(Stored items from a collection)
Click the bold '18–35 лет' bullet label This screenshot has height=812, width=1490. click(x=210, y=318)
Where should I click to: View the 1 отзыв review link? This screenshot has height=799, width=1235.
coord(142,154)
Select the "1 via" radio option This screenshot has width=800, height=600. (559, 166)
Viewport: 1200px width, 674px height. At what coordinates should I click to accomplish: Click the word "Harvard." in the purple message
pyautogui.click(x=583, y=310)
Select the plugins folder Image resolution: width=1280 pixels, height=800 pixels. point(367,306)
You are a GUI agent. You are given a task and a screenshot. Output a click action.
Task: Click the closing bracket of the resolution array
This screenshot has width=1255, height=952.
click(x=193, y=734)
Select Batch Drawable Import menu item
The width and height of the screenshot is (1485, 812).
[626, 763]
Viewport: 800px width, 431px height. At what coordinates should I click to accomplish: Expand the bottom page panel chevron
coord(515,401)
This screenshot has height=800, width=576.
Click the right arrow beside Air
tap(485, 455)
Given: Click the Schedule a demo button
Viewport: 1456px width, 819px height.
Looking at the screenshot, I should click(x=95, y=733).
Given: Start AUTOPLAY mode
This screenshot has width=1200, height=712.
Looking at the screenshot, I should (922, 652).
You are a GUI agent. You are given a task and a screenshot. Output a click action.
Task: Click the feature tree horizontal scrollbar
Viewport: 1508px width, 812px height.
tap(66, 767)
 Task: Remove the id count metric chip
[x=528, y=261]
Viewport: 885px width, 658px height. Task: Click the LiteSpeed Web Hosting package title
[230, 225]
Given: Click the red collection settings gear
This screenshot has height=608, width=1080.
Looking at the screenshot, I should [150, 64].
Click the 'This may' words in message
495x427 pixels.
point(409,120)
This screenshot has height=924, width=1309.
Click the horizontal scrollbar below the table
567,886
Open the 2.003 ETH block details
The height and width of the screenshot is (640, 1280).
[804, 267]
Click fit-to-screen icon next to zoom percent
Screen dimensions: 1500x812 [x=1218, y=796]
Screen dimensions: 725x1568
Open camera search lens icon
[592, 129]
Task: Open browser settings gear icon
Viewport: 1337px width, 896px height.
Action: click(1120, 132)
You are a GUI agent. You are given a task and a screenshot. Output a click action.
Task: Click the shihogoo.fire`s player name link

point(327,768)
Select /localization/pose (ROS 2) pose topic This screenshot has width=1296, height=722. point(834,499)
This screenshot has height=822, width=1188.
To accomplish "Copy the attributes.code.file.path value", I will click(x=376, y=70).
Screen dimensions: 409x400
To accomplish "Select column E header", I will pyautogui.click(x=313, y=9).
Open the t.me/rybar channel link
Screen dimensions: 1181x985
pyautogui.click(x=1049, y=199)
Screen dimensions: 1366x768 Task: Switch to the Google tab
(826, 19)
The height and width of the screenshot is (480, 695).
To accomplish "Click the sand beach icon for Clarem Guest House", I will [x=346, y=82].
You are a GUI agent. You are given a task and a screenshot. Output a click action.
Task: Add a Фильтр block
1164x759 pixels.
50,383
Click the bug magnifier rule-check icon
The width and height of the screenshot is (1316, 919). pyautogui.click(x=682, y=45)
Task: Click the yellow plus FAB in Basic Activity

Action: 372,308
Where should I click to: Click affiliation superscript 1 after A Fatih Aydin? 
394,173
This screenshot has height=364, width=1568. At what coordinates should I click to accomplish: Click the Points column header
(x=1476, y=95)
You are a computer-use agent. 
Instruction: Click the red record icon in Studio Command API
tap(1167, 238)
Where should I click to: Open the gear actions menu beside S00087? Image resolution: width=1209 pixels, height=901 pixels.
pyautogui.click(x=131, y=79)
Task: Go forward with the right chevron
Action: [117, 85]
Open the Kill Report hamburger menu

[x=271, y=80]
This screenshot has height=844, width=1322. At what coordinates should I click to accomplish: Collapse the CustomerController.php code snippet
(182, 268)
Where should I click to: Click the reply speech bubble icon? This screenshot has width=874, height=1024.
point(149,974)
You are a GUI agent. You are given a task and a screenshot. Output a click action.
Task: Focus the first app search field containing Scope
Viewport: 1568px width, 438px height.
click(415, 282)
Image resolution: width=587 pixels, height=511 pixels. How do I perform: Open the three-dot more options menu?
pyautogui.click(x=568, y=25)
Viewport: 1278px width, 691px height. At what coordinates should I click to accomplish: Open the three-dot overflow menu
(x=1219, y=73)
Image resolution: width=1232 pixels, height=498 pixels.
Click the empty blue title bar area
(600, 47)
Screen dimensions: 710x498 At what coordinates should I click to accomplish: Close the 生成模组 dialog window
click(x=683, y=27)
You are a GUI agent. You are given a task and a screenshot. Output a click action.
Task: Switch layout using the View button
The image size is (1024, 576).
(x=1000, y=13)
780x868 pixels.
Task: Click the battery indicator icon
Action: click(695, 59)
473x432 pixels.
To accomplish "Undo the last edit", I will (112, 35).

▸ Problem
Select and copy every line from the records that includes the word "button".

▸ Solution for this task
Given: Click the Schedule a demo button
Task: Switch layout using the View button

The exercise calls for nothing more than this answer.